Colette HELLINGS
Avez-vous un frère ?
Editions Luce Wilquin
collection Sméraldine
1998
128 p.
Etat limite
Parfois, il suffit d'un peu de riz froid pour que les souvenirs vous prennent à la gorge et vous étouffent. Une image, une sensation, le passé survient, ravageur. Avez-vous un frère de Colette Hellings explore cet univers des mots qui s'enchaînent, des images qui s'appellent, cet univers du retour sur soi où l'on fouille avidement le passé pour y trouver les clés du présent.
Dans la gorge de Clara, dans la vie de Clara, le riz froid, fût-il décoré de carottes taillées en fleurs, fût-il préparé avec tendresse par son amant, le riz froid ne passe pas.
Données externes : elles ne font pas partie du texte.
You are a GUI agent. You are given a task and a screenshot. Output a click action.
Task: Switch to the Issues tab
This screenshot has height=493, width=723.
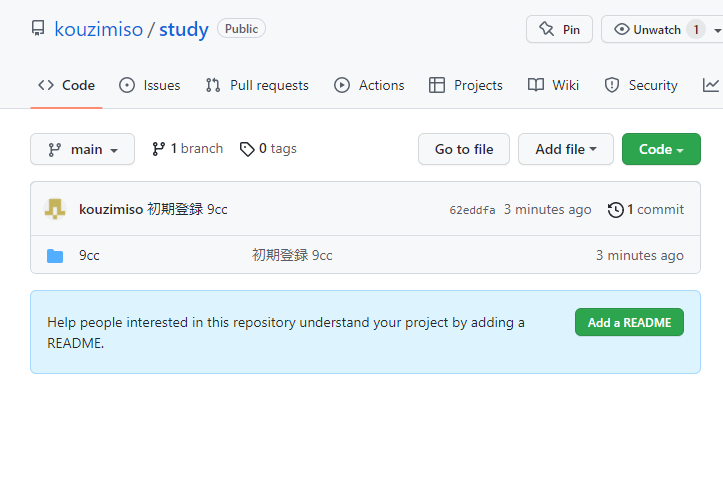click(150, 85)
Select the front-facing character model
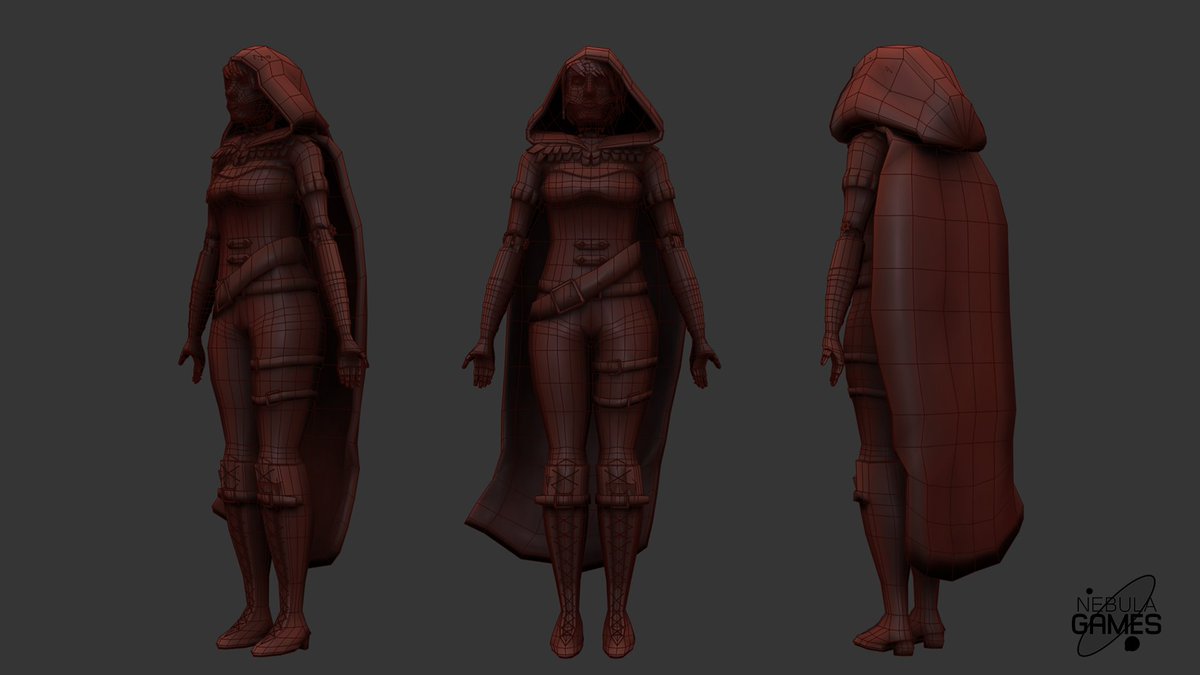Image resolution: width=1200 pixels, height=675 pixels. pyautogui.click(x=585, y=300)
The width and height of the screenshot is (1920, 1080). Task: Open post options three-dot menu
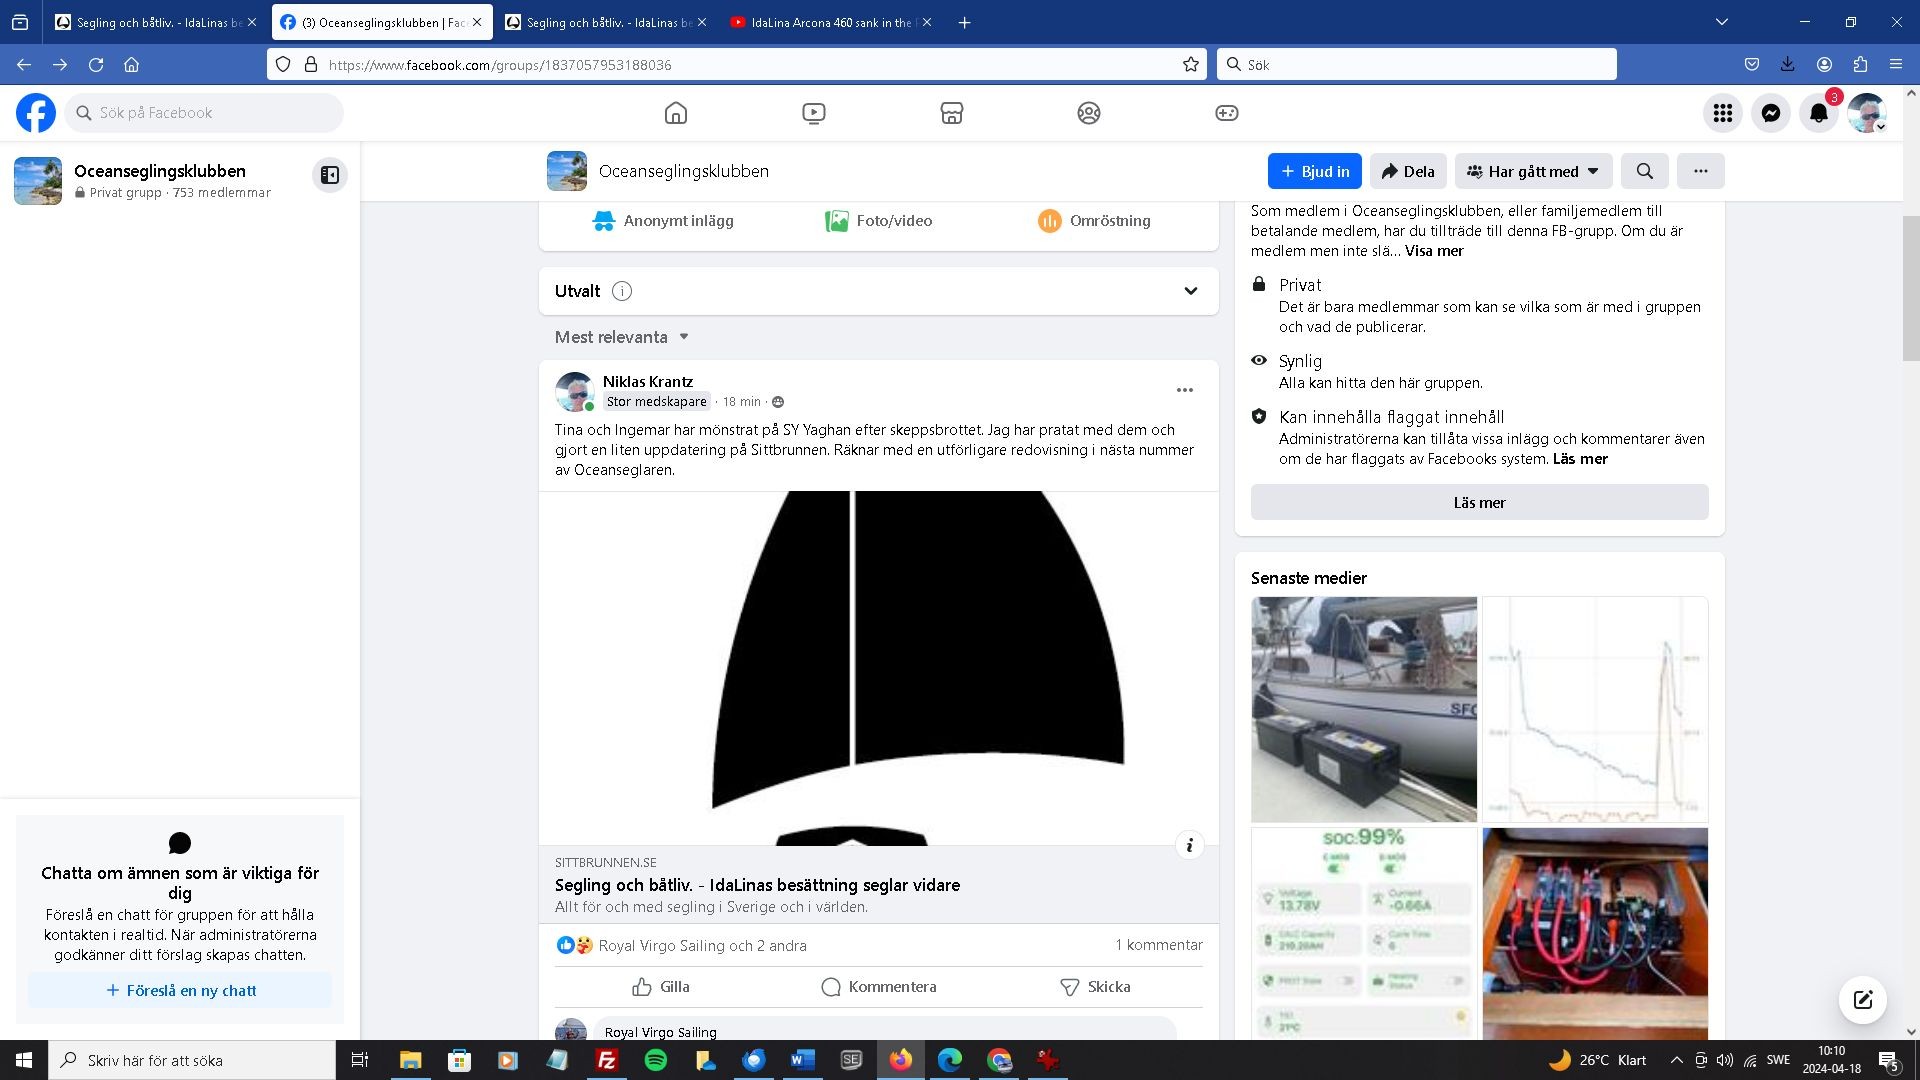tap(1184, 390)
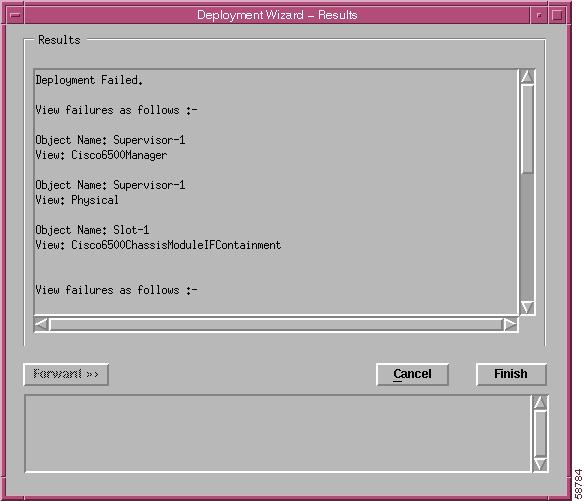
Task: Click the maximize square icon in title bar
Action: click(x=557, y=15)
Elle observait ses parents avec aigreur, ils mangeaient leur riz, elle décortiquait férocement leurs petites manies lorsque le téléphone a sonné. Alain, son frère, venait de réussir sa tentative de suicide. Dans son histoire, la mort d'un frère bien-aimé et les grains de riz sont désormais étroitement liés. A jamais. La texture des grains, le vert des murs de l'hôpital, l'odeur acre de désinfectant, les sirènes des ambulances. Finis les petits bonheurs, la douceur acide des citronettes, la musique de Mozart, la tapisserie de la bergère, l'odeur des épices mêlées à l'acétone, l'amertume du chocolat noir de noir, le goût du vin chipé à deux dans la cave paternelle, finies les danses, les mimes aux parfums interdits... La fratrie est anéantie. La vie de Clara bascule d'un univers à l'autre. Elle est enfin fille unique mais ne le supporte pas. Etat limite, frontière hésitante entre la folie et la raison, Clara perd ses repères. Au-delà du flou, elle décrit avec causticité les attitudes gauches et insupportables d'une petite femme boulotte et masculine, d'un homme rêveur et falot, ses parents. Monstrueux, tragiques, pitoyables. D'un médecin l'autre, ils cherchent, les pauvres, à lui faire réintégrer leur réalité, une réalité dont elle ne veut pas, que son corps refuse, comme il refusait les vitamines du foie de veau lorsqu'elle était petite.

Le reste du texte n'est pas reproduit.